While I follow the reporting of scientific studies that affect the well being and health of humans and retain enough knowledge to be able to make broad based assumptions that are true ( higher sodium intake significantly increases your risk of heart disease and stroke). I read the first study provided by @mobileuser and was prepared to comment when your response and your study had appeared. I read your study and your stance that there is little research to substantiate @mobileuser claims that limiting screen time by a parent is in the interest of the preventing possible mental and physical development of children being impaired by overuse of electronic devices and increased screen time.
I find it interesting in rebuttal you choose study with limited results but with an overall conclusion that the use of the internet in school, at home and in the community could not draw a definitive conclusion to its negative effects with a slight correlation to a possible increased benefit. The study was done because there was little previous conclusive studies beforehand and determined larger research studies would need to be done in the future to get a better analysis of the effect.
@mobileuser study had a definitive conclusion of the negative affects on the mental well being of children with medium to high screen time amounts compared to no or low screen time amounts.
The two studies have big differences that negates your argument.

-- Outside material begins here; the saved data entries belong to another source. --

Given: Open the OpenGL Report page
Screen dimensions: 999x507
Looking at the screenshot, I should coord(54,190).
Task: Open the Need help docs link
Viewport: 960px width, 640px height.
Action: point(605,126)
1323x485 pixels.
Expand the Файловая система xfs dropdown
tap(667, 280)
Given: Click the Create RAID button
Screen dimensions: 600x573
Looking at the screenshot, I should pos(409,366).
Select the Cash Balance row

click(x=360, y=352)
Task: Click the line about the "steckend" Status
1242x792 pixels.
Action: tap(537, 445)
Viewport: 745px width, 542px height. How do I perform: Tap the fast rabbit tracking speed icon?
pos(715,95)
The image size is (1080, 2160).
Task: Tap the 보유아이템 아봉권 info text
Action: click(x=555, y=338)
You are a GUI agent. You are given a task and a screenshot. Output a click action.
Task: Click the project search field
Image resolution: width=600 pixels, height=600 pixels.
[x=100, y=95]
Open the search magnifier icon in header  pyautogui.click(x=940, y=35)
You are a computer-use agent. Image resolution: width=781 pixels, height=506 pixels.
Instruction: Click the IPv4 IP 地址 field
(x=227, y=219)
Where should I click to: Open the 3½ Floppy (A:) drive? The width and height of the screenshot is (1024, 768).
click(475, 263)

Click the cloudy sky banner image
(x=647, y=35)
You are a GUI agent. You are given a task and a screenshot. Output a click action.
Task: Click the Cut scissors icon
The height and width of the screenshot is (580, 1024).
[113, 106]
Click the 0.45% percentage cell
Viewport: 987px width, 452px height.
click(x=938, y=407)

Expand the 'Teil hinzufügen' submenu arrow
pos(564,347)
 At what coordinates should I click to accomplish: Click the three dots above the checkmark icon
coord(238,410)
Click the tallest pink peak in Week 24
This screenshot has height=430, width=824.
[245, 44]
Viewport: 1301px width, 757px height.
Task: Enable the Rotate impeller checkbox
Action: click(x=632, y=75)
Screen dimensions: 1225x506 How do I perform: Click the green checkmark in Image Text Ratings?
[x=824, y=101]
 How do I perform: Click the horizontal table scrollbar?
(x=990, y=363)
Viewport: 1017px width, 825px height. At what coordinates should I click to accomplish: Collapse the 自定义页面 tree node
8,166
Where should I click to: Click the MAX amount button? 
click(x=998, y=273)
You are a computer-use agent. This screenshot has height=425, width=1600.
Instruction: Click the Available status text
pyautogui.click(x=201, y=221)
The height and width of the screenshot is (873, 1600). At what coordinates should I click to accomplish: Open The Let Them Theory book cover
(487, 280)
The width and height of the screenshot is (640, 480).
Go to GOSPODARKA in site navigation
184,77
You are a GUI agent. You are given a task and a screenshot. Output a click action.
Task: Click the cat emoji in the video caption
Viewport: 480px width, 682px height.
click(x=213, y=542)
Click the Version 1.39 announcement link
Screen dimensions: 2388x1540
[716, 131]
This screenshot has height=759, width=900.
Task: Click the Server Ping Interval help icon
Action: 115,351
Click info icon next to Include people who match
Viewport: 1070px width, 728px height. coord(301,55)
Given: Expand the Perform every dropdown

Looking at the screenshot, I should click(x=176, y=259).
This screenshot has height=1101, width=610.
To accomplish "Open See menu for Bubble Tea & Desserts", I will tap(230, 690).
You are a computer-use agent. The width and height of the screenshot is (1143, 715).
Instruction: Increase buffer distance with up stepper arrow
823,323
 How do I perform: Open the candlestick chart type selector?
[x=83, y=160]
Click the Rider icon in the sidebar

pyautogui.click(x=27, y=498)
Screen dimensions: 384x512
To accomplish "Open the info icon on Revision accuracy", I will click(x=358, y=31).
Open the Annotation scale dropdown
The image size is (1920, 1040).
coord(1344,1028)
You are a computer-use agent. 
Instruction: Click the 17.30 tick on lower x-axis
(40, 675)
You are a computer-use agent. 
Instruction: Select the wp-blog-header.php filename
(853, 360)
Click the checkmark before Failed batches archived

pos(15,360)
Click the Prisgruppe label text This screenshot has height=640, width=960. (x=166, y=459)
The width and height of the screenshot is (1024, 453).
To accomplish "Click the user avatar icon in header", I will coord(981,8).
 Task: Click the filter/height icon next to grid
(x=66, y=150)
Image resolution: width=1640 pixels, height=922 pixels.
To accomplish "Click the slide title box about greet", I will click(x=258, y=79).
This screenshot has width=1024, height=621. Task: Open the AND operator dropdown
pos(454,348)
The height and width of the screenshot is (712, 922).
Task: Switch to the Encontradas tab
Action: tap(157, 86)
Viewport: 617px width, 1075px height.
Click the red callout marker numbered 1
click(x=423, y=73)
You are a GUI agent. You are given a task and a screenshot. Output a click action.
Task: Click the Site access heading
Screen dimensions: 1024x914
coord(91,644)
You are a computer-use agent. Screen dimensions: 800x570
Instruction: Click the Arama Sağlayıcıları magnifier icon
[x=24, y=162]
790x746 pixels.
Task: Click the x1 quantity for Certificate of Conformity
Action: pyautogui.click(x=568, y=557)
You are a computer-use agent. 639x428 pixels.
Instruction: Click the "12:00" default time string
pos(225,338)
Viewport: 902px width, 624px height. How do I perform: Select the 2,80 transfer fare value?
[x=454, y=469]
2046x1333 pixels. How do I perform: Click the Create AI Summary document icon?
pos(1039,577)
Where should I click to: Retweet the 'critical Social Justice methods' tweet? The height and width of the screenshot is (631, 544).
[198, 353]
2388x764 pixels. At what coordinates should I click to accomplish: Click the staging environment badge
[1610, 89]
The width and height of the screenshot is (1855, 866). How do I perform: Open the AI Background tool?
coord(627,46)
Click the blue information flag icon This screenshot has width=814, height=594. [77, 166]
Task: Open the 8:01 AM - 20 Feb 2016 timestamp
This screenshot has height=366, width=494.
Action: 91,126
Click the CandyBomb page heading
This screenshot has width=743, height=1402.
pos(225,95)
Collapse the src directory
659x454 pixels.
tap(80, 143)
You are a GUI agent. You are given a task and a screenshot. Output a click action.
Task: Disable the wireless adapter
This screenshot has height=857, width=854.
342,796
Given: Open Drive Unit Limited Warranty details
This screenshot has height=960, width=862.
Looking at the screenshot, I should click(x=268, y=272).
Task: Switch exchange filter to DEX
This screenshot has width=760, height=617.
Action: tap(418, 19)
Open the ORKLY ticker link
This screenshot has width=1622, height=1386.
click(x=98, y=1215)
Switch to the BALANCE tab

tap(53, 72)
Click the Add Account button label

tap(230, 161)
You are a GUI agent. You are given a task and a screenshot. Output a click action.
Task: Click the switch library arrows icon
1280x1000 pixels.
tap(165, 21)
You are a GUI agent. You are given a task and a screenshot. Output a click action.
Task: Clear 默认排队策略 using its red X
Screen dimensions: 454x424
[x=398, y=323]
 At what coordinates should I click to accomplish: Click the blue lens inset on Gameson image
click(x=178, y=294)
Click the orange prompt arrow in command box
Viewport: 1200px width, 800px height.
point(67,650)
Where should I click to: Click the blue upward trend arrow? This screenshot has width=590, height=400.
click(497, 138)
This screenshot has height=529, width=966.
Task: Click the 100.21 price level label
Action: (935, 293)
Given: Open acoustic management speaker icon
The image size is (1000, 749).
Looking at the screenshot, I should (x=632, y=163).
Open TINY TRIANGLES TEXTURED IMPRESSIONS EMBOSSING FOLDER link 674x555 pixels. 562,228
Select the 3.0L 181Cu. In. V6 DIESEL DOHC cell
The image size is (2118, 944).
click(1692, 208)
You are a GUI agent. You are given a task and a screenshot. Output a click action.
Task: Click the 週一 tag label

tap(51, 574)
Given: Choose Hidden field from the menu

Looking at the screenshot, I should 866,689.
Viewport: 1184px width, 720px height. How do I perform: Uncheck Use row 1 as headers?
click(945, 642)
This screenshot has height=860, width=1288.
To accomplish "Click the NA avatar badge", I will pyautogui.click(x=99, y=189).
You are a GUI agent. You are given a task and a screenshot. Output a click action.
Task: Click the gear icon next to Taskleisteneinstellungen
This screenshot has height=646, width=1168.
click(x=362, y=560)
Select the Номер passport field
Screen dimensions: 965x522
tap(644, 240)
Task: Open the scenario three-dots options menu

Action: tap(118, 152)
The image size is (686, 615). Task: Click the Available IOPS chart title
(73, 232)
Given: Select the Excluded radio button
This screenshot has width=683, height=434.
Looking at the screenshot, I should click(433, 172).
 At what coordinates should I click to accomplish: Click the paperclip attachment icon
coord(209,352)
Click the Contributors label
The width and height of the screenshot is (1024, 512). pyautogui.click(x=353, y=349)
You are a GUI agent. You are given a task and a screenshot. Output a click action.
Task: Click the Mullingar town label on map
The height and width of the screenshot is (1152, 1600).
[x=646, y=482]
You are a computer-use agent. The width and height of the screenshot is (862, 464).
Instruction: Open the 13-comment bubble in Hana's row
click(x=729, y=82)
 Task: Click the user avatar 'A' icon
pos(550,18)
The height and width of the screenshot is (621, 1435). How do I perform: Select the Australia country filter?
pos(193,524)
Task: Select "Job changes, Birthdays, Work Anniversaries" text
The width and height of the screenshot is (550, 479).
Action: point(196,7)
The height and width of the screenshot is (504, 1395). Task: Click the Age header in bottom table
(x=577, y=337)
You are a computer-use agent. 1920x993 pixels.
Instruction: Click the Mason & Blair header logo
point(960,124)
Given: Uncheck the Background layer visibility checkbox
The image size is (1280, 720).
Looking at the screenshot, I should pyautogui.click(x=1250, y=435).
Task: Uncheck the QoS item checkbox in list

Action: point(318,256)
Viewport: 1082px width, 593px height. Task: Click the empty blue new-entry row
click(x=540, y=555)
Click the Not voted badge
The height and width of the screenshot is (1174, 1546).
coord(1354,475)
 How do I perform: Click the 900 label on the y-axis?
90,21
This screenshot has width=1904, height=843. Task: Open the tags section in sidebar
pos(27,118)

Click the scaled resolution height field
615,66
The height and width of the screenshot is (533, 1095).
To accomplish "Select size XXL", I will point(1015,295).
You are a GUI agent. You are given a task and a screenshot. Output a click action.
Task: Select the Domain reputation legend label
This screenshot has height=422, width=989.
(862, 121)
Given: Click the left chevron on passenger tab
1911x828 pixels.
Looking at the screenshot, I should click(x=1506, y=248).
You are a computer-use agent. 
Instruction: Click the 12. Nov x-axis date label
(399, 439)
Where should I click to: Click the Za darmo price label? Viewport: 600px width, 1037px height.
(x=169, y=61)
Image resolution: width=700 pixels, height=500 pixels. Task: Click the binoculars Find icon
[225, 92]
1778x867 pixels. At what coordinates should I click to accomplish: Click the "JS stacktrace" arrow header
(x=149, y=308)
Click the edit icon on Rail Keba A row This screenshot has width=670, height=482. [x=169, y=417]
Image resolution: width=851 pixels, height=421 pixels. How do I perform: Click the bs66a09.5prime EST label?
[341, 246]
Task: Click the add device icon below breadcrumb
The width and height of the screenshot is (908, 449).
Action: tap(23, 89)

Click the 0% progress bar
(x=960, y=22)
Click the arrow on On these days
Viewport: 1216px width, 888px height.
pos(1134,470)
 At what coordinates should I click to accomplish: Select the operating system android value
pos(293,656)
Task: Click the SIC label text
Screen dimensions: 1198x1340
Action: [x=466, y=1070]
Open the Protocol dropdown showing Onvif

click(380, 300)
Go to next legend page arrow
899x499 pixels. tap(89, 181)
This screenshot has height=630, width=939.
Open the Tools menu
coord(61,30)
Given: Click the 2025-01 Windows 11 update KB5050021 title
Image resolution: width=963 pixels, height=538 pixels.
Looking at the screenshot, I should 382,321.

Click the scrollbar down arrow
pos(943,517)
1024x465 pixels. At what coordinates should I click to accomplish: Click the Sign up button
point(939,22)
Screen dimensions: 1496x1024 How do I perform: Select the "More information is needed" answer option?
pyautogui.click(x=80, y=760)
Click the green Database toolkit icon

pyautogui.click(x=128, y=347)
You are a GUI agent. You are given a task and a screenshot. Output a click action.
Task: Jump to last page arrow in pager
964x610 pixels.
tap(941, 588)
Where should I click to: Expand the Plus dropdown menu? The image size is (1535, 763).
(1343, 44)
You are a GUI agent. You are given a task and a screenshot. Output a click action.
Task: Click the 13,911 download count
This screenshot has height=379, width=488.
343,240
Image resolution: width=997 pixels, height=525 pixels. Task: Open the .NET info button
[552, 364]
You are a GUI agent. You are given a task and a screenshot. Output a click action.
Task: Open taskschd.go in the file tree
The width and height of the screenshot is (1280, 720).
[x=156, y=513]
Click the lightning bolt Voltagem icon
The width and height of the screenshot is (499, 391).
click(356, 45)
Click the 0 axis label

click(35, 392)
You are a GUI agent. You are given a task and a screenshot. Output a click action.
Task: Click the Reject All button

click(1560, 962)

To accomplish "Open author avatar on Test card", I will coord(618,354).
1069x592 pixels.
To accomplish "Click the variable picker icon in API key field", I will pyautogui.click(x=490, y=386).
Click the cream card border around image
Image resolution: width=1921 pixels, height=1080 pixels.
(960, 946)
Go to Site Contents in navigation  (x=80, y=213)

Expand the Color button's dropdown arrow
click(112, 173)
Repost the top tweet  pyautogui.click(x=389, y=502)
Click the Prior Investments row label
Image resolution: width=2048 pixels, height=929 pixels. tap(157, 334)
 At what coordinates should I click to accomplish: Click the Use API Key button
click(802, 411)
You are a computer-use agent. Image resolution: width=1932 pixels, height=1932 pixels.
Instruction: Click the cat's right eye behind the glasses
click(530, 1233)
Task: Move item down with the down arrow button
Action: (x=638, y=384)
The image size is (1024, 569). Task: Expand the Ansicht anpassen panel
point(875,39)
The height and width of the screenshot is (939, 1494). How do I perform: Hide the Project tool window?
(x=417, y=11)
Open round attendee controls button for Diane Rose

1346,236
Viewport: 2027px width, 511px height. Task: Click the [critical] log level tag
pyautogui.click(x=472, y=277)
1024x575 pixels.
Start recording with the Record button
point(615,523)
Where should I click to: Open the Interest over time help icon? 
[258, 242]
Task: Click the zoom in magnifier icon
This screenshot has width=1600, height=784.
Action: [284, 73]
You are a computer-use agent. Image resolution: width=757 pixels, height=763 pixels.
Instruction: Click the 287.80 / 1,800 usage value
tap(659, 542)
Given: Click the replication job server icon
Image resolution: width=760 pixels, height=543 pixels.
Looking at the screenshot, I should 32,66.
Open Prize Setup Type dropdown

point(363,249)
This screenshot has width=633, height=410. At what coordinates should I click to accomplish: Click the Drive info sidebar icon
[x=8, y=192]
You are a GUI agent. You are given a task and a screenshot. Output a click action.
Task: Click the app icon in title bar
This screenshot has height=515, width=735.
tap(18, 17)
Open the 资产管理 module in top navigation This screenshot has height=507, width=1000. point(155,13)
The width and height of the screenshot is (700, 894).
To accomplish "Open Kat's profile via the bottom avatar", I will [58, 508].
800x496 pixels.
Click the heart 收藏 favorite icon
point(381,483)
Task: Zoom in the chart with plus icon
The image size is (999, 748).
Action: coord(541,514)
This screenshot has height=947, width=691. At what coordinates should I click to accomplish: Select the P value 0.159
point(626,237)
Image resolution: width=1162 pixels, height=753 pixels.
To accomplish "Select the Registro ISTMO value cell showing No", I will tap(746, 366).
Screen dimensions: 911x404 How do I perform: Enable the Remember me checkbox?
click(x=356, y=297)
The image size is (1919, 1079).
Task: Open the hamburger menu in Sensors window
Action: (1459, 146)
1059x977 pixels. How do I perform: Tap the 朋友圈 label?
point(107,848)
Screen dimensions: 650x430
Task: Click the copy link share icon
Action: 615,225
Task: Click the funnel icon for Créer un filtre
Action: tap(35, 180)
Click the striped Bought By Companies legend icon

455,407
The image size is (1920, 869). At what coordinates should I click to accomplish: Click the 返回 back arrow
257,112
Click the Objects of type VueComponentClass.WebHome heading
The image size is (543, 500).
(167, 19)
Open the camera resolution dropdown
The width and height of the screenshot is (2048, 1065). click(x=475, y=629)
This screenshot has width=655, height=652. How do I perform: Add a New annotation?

Your choices and opinion and how you parent is your own and unless it contravenes the law is entirely up to you. But to present an argument that there is very little conclusive research and evidence to support @mobileuser parenting stance on limiting screen time for the benefit of their children based on a decade old study is just plain.....stupid. I would have thought you could find a better research study than the one you presented unless you were counting on no one reading either study to make a legitimate comparison between the two.